• TEXT:

============================================================

PORTLAND, OR (KPTV) - Neighbors are speaking out after an illegal street racing event blocked a northeast Portland intersection for about three hours Sunday night.
Tire marks, and even tire threads, can be seen all over the intersection of Northeast Martin Luther King Jr. Boulevard and Northeast Columbia Boulevard. The intersection is ringed by fast food restaurants and a motel called the Portland Inn, which also provides housing to low-income residents.
Michael Gilbert, who lives at the Portland Inn, said the street racing event went on from around 9 p.m. to about midnight. According to him, police came out and just watched.
"Traffic was backed up all the way down that way and all the way down that way," Gilbert explained to FOX 12.
Portland police said they received calls about vehicles spinning and blocking off the intersection, even fireworks going off. Police told FOX 12 there was one reported crash but no one was injured and that "due to the congestion and crowd, police and medical did not enter."
FOX 12 asked police whether they should have intervened. They said if there was an immediate threat they would have.

============================================================

• DATA SHOWN:
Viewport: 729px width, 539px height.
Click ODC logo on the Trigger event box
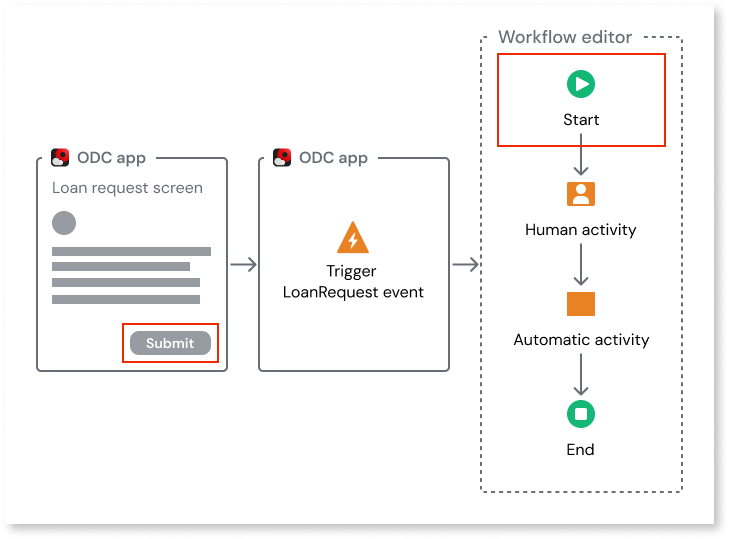pyautogui.click(x=282, y=158)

============================================================

• QUESTIONS:
**1.** Rewrite the paragraph of the street racing report that begins "Portland police said they received calls" more briefly, keeping its main facts.
**2.** Write out the part of the street racing report starting at "PORTLAND, OR (KPTV)" and ending at "explained to FOX 12.".

• SOLUTIONS TO THE TASKS:
**1.** Portland police got calls about vehicles spinning, the intersection being blocked and fireworks going off. They told FOX 12 that one crash was reported with no injuries, and that police and medical did not enter because of the congestion and crowd.

**2.**
PORTLAND, OR (KPTV) - Neighbors are speaking out after an illegal street racing event blocked a northeast Portland intersection for about three hours Sunday night.
Tire marks, and even tire threads, can be seen all over the intersection of Northeast Martin Luther King Jr. Boulevard and Northeast Columbia Boulevard. The intersection is ringed by fast food restaurants and a motel called the Portland Inn, which also provides housing to low-income residents.
Michael Gilbert, who lives at the Portland Inn, said the street racing event went on from around 9 p.m. to about midnight. According to him, police came out and just watched.
"Traffic was backed up all the way down that way and all the way down that way," Gilbert explained to FOX 12.